For, the more I think about it, the more the question of taxes is central to that of liberty in general. For the question is: Who is to run the country? Is it to be run by its citizens, free to exchange goods and services for mutual benefit, or by the government, increasing both its powers and its corruption by the ability to tax?
And who would be these Solons who would run our government, but the good-willed and otherwise unemployable, content to suck at the government tit, and spout trash for a living—e.g., that one may disrespect an absent sushi chef by an incorrect method of eating his California roll, or that a proportion of races in the workplace differing from the proportion of races in the populace at large is de facto evidence of discrimination?
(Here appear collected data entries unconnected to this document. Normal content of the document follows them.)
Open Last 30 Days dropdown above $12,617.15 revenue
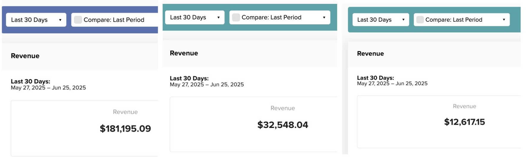Screen dimensions: 527x158 [381, 20]
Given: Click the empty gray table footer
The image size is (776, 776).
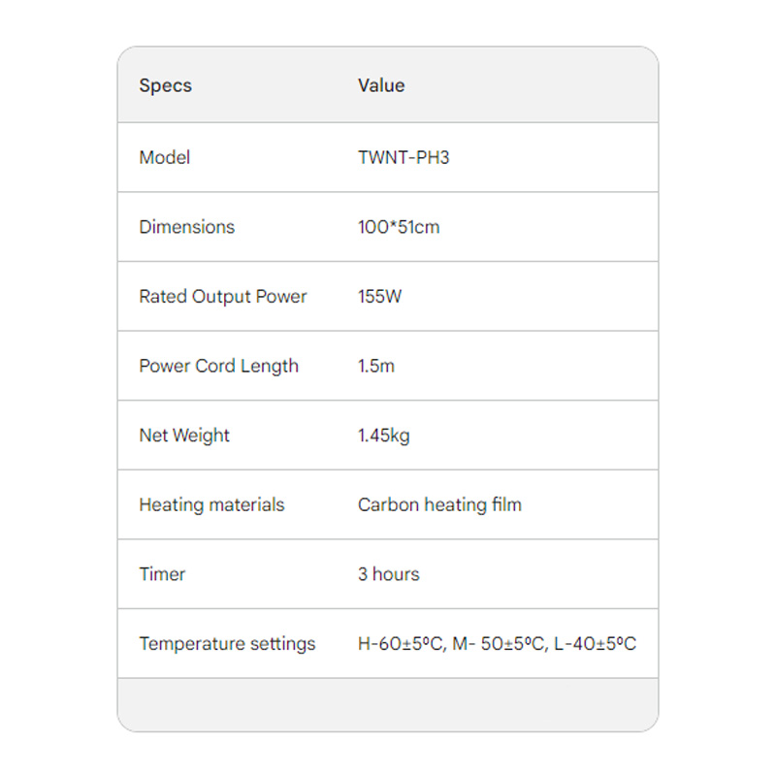Looking at the screenshot, I should coord(388,705).
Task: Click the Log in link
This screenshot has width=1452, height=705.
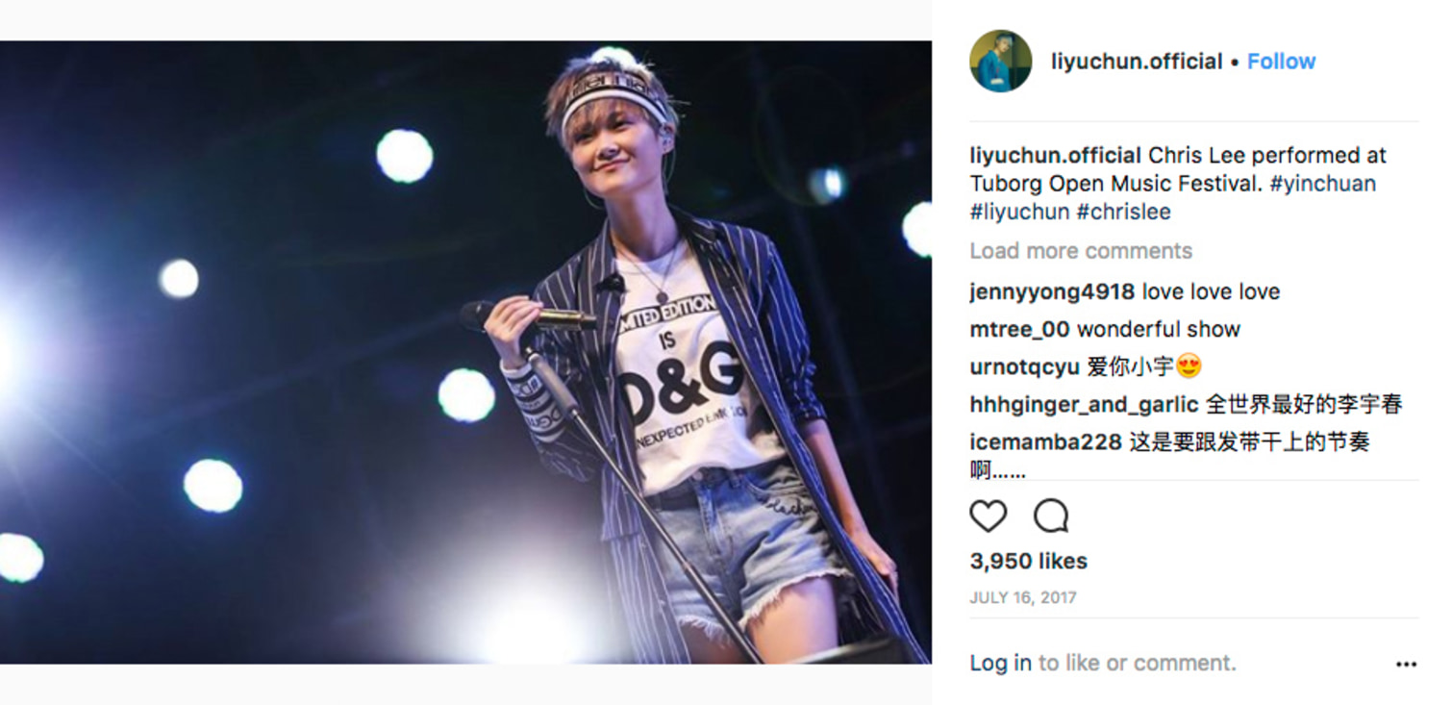Action: point(1000,663)
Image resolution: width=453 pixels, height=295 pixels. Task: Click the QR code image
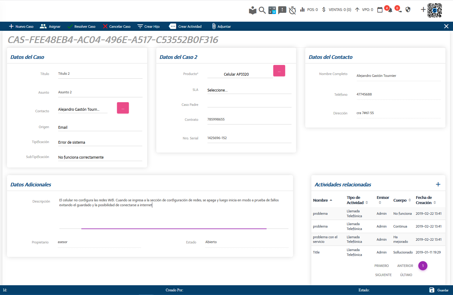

Cut taxes and these intellectual wards of the state will have to find a method of support that actually fulfills a need. Cut taxes and the "special interests" will have no incentive to bribe or "support" a candidate to the tune of a fortune, for the candidate, if elected, will have no ability to repay the bribe.
Senators and presidents start poor and end up rich. Where did this money come from?
Whom did they have to please in order to reap the rewards, direct and indirect, upon which they retire?
Why did the T-shirt maker have to whisper when he made his offer of a legitimate exchange? And who did he think was going to pay the increased taxes he voted for? Certainly not himself, as he (like everyone else) was going to dodge as many as he could. Who but "the Rich," that magical invocation of a group in opposition to which we citizens have time and again impoverished ourselves?
The shirt maker voted for Obama, the purchaser of sushi voted for Obama. I did not vote for Obama.
Mr. Mamet is a playwright and screenwriter. His latest book, "The Secret Knowledge: On the Dismantling of American Culture" (Sentinel), was published in June.